Artistas Unidos vão estrear "Disco Pigs", uma peça sobre amor adolescente
Amor e dependência entre dois adolescentes que se conhecem desde que nasceram estão no centro da história de "Disco Pigs", a peça de Enda Walsh que os Artistas Unidos estreiam sexta-feira na Sociedade Guilherme Cossoul, em Lisboa.
"É a melhor história de amor teatral dos anos 90", disse hoje à Lusa a encenadora, Franzisca Aarflot, uma norueguesa que, ao dirigir actores portugueses - Cecília Henriques e Pedro Carraca -, teve de apostar mais no lado físico da interpretação deles e, quanto ao texto, confiar na tradução feita por Joana Frazão.
A dificuldade residia no tipo de linguagem utilizado nos diálogos: um misto de irlandês, calão, frases de bebé, `rap` e poesia.
Porco e Pulga (Pig e Runt, no original) são os nomes das personagens, nascidas no mesmo dia, no mesmo hospital, com uma diferença de segundos, embora não sejam irmãos.

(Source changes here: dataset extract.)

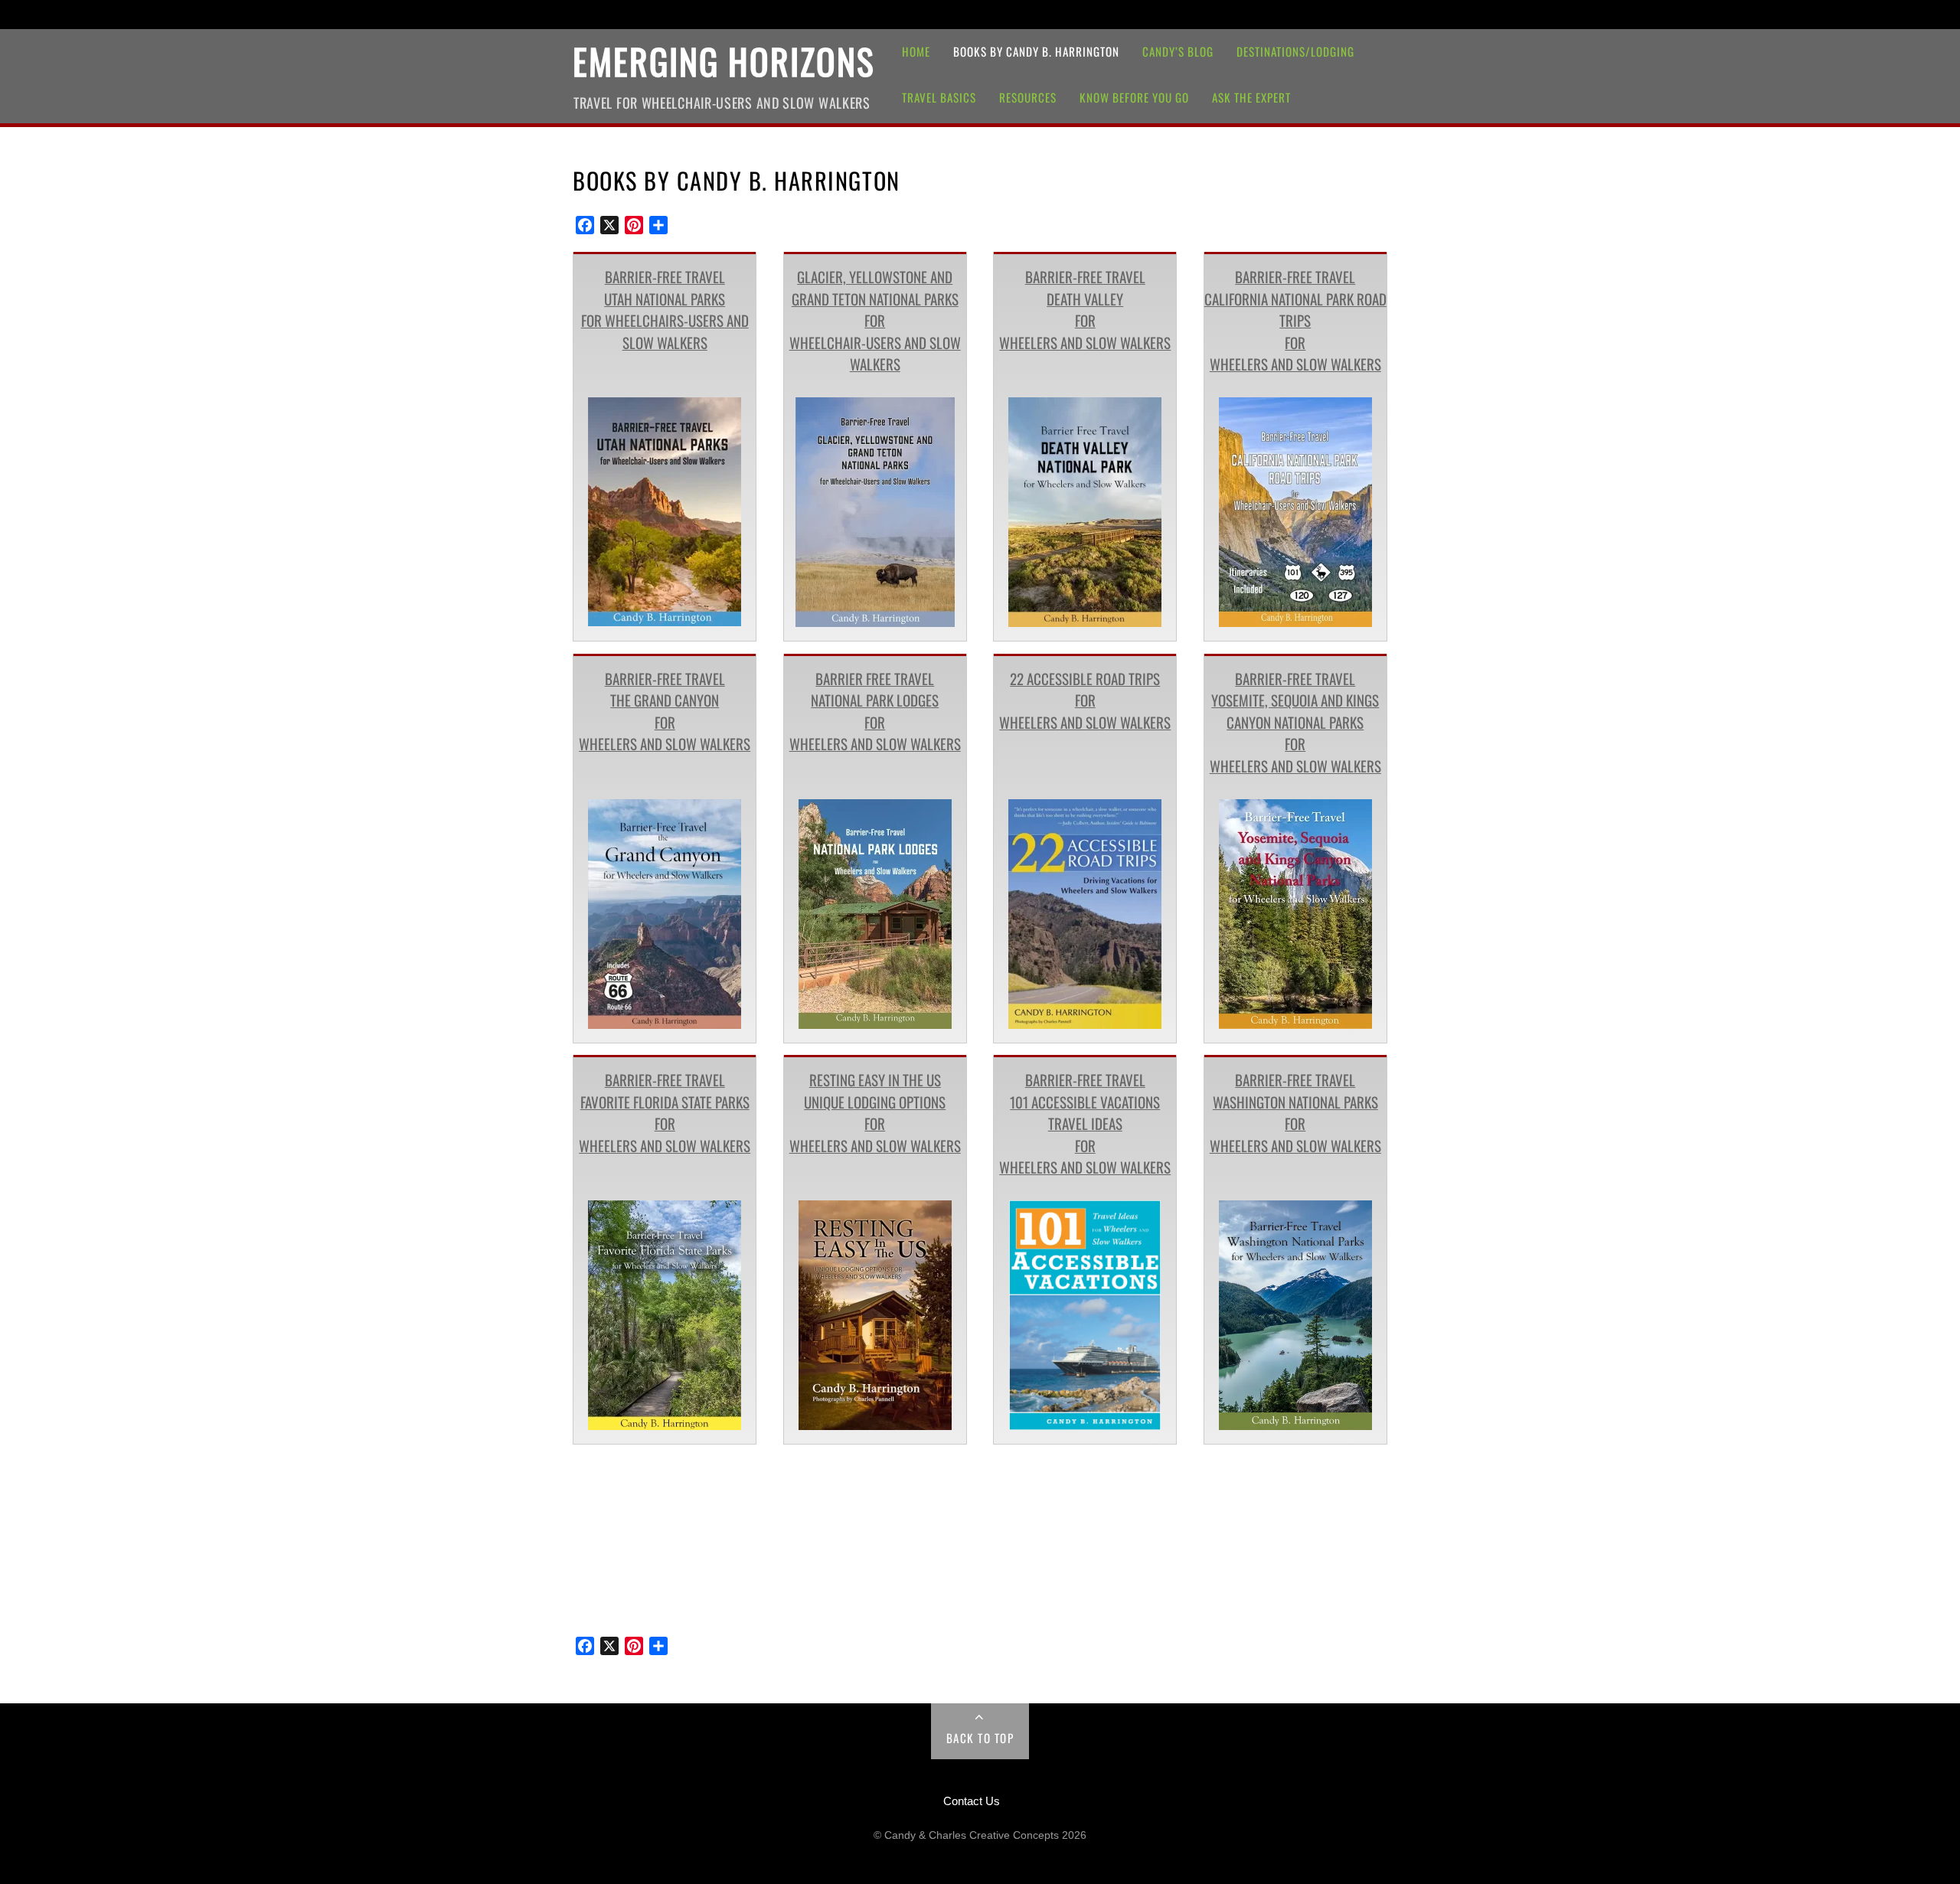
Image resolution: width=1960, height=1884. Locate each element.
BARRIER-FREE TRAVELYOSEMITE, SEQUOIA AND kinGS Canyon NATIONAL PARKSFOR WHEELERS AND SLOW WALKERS (1295, 722)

É essa a base da sua cumplicidade para a vida: crescerão inseparáveis, até que, na adolescência, o despertar da sexualidade do rapaz abalará o mundo de ambos, devido à sua incapacidade de lidar com os ciúmes e o sentimento de perda da rapariga, que o fazem entrar numa espiral de destruição.
Com um ritmo vertiginoso, muito físico, intercalado com música, a peça - classificada para maiores de 16 - é a primeira do dramaturgo irlandês e foi pela primeira vez apresentada em 1997, no Festival de Edimburgo, onde obteve o primeiro prémio, ao qual se seguiriam vários outros.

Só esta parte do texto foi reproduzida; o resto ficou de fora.